• _Your instructions_
How many lines in the rows below contain the string "dropdown"? Case matters, and the reply should be the number alone.

• _Data records_
----
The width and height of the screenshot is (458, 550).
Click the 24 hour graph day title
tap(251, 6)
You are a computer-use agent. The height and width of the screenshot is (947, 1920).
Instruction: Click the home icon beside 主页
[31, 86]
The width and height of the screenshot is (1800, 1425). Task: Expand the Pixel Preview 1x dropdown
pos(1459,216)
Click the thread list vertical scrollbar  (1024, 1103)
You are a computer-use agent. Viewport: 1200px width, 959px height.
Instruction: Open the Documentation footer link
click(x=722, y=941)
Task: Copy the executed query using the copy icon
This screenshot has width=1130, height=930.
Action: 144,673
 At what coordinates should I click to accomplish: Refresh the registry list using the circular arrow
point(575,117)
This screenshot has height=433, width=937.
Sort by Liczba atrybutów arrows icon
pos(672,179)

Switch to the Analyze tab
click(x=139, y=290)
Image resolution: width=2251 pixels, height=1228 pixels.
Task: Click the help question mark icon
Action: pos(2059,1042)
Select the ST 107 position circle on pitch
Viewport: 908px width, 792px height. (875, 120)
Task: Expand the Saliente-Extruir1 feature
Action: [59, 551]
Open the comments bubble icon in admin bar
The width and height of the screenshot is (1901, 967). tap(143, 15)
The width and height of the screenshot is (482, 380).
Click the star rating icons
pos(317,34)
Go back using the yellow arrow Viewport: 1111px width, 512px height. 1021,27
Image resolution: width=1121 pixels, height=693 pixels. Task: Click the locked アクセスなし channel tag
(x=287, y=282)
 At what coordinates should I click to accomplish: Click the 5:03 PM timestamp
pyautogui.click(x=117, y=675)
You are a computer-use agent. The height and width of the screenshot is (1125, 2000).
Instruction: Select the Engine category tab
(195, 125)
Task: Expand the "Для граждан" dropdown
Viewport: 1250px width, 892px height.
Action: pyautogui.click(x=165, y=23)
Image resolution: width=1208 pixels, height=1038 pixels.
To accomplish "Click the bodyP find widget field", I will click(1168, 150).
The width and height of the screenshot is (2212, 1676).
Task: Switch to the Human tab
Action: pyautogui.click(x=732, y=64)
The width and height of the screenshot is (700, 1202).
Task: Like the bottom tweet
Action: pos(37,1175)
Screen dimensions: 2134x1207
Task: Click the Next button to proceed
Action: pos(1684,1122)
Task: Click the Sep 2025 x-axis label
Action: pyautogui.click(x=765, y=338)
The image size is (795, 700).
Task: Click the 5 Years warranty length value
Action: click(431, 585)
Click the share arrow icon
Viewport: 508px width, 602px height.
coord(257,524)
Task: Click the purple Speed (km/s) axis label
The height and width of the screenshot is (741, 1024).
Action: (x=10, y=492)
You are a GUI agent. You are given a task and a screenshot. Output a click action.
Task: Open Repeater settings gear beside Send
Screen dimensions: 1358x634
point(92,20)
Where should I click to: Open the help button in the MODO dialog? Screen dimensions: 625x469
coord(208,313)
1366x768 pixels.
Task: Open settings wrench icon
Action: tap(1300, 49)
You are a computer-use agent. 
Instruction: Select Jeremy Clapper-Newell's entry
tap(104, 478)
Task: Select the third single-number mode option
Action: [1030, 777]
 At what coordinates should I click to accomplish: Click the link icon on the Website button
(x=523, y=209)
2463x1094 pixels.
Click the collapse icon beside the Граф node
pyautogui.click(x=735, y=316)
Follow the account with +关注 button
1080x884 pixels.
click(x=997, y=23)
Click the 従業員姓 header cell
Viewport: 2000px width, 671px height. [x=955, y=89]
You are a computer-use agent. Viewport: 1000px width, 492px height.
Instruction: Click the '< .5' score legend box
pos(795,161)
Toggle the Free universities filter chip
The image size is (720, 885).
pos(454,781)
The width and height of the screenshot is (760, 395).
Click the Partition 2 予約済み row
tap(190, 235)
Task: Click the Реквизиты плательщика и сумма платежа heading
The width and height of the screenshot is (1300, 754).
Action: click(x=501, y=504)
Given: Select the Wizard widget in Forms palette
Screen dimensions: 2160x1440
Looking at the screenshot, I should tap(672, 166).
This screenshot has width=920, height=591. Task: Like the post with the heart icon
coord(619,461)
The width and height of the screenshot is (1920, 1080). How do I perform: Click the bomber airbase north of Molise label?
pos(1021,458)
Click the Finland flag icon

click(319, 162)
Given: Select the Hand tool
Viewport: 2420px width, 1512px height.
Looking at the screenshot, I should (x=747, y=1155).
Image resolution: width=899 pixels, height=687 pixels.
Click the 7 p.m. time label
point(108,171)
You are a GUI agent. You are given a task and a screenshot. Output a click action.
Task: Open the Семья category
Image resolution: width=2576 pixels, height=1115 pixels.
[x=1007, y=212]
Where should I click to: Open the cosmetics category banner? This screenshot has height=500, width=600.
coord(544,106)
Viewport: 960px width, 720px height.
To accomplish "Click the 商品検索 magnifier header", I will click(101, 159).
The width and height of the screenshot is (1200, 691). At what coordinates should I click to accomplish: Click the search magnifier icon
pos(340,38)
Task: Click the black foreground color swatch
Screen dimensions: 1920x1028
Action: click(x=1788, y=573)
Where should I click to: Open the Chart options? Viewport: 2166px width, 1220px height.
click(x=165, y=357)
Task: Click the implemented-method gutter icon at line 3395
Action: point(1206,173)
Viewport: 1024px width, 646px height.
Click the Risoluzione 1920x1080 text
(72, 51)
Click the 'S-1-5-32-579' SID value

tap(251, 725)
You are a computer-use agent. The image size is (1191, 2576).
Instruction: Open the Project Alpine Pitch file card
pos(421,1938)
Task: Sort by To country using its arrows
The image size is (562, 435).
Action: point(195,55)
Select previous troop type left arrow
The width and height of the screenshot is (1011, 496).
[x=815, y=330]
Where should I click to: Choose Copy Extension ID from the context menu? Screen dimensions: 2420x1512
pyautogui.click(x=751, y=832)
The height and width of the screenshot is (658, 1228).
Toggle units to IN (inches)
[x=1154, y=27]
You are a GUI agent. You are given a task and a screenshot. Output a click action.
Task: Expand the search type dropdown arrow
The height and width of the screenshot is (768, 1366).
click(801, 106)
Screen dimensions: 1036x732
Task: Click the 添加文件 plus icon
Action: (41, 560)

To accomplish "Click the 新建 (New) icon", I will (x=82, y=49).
----
• _Written solution_
3